Sony hopes to gain an edge in that market by letting users take programming they have purchased and view it on their hand-held PlayStation Portable devices as well as on TV sets. The company previously said it plans by March 2011 to make the service available through other key products, such as its Vaio computers, Walkman music players and Sony Ericsson mobile phones.

In announcing the service at E3, the gaming industry's big annual conference in Los Angeles, Sony said its TV-show rentals will cost $1.99 per episode and that movie rentals will cost $2.99 to $5.99. Movie purchases will start at $9.99. Some of the programming will be viewable in high definition.

Sony's new service will be a test of how well the company has been able to change its traditional hardware-oriented mind-set and move toward integrating software, services and content in a way that appeals to consumers. Mr. Stringer has been laying the groundwork for that transition by promoting executives with strengths in software and content.

Sony owns a movie studio and a music business, but it had historically considered electronics as stand-alone products rather than devices that could be linked together with the Internet. Sony also had fiercely independent product groups and subsidiaries that didn't want to communicate or cooperate with each other. One of its worst offenders in that regard had been the PlayStation videogame unit.

When Mr. Stringer took over Sony's helm in June 2005, Ken Kutaragi, the renegade creator of the PlayStation business, was running the unit as though it was separate from the rest of Sony. Videogame consoles would have seemed a natural choice to double as home-entertainment devices because they were already meant to be hooked up to TV sets. Mr. Kutaragi had intended the PS3 to be powerful enough to be more than a videogame console, but his reported unwillingness to work with counterparts in other units got in the way of that goal.

A year ago, Mr. Kutaragi resigned. His successor, Kazuo Hirai, a former U.S. PlayStation executive, reportedly has been more amenable to working with the other parts of the company. "There is a change at Sony Computer Entertainment," said Mr. Stringer about the unit last spring. "Occasionally they might be kicking and screaming, but they are taking the company forward."

Many analysts believe Sony has an advantage over rivals in offering a video-downloading service, because it has access both to content and a vast array of electronic devices.

Over the past year, Mr. Hirai has focused on beefing up the lineup of PS3 games to increase demand for the console after it had a disappointing launch in late 2006. Now, he must try to attract a broader audience to the new video-downloading service while continuing to woo game players, who form its core fan base.

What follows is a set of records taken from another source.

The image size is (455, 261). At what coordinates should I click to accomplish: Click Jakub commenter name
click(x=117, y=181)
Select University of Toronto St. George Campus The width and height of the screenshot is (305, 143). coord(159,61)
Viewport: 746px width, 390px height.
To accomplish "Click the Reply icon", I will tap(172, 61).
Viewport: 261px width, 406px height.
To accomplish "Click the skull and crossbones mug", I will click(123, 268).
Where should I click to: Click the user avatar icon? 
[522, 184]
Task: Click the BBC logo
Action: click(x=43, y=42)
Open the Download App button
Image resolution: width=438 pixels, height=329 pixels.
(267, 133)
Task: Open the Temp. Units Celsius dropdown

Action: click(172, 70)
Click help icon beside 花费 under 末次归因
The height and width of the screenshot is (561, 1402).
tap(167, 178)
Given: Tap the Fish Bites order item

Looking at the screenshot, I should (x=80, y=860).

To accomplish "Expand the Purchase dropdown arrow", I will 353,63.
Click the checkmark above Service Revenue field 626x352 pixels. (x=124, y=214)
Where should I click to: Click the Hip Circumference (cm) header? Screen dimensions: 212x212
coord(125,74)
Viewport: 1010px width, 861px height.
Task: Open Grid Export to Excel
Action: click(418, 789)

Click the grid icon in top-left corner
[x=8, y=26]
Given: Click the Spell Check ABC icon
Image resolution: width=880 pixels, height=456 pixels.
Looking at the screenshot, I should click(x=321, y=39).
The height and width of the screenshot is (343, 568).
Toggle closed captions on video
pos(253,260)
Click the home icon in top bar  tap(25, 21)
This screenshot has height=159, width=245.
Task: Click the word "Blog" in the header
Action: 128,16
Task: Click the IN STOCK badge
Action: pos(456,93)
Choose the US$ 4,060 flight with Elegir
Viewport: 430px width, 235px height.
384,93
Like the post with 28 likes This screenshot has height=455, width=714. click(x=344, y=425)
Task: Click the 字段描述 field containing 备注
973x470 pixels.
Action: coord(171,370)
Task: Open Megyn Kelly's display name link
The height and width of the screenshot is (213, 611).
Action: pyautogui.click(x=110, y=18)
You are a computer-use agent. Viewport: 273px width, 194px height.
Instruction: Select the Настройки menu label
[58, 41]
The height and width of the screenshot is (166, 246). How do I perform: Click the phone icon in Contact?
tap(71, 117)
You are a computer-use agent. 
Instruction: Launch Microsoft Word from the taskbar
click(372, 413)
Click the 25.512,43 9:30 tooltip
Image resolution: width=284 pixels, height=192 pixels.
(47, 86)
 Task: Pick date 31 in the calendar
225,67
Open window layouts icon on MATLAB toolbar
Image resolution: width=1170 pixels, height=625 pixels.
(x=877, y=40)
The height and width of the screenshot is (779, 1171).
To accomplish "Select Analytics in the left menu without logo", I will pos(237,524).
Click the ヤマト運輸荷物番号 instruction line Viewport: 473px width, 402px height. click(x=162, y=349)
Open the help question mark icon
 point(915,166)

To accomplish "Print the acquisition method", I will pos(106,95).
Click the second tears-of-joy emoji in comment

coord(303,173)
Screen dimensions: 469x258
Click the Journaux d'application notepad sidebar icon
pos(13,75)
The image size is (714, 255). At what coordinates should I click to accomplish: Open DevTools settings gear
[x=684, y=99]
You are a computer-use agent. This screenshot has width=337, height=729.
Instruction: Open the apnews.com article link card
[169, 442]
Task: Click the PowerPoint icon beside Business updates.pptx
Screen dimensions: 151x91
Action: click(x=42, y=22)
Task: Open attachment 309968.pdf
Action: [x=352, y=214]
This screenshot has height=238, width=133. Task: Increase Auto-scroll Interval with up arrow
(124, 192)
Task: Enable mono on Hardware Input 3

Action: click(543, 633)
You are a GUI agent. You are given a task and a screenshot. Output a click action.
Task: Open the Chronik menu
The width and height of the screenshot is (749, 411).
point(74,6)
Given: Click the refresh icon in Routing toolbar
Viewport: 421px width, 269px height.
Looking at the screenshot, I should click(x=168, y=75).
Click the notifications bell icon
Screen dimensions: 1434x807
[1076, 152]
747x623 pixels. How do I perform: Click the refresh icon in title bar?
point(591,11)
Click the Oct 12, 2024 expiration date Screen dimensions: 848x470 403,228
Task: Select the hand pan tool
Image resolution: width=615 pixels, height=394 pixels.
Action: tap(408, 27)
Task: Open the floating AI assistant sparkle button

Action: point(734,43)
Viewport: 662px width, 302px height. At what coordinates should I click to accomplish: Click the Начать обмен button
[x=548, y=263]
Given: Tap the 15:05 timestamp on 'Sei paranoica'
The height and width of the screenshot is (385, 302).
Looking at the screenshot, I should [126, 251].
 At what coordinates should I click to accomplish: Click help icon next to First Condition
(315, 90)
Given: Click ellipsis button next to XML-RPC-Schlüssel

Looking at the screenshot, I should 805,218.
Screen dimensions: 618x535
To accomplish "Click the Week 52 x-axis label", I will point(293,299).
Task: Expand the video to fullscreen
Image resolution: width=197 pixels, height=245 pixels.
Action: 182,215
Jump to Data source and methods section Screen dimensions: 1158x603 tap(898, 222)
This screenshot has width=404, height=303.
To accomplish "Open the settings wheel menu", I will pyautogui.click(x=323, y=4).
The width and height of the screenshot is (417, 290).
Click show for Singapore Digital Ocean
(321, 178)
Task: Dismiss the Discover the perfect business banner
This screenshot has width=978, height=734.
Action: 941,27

Separately at E3, Nintendo Co. showed off a new version of Wii Sports, a game that comes bundled with the Wii videogame console and helped introduce players to its motion-sensing controller through simple tennis, bowling and other sports. The new Wii Sports Resort, due out next spring, will allow players to Jet Ski through slalom courses, engage in sword battles and play fetch with an animated dog using a Frisbee. The game will be the first to use a new hardware accessory called WiiMotion Plus that will attach to the standard Wii controller, giving it greater accuracy.

Nintendo also said that its Nintendo DS, a hand-held game player, will reach nearly 100 million units sold by the end of March, the close of the company's fiscal year. The device has been a hit, especially with younger gamers, on the strength of titles like Pokemon and Nintendogs. In a bid to expand the audience for the Nintendo DS, the company said Rockstar Games, the development team responsible for the Grand Theft Auto urban-action series, will release a new version of the game this winter called Grand Theft Auto Chinatown Wars.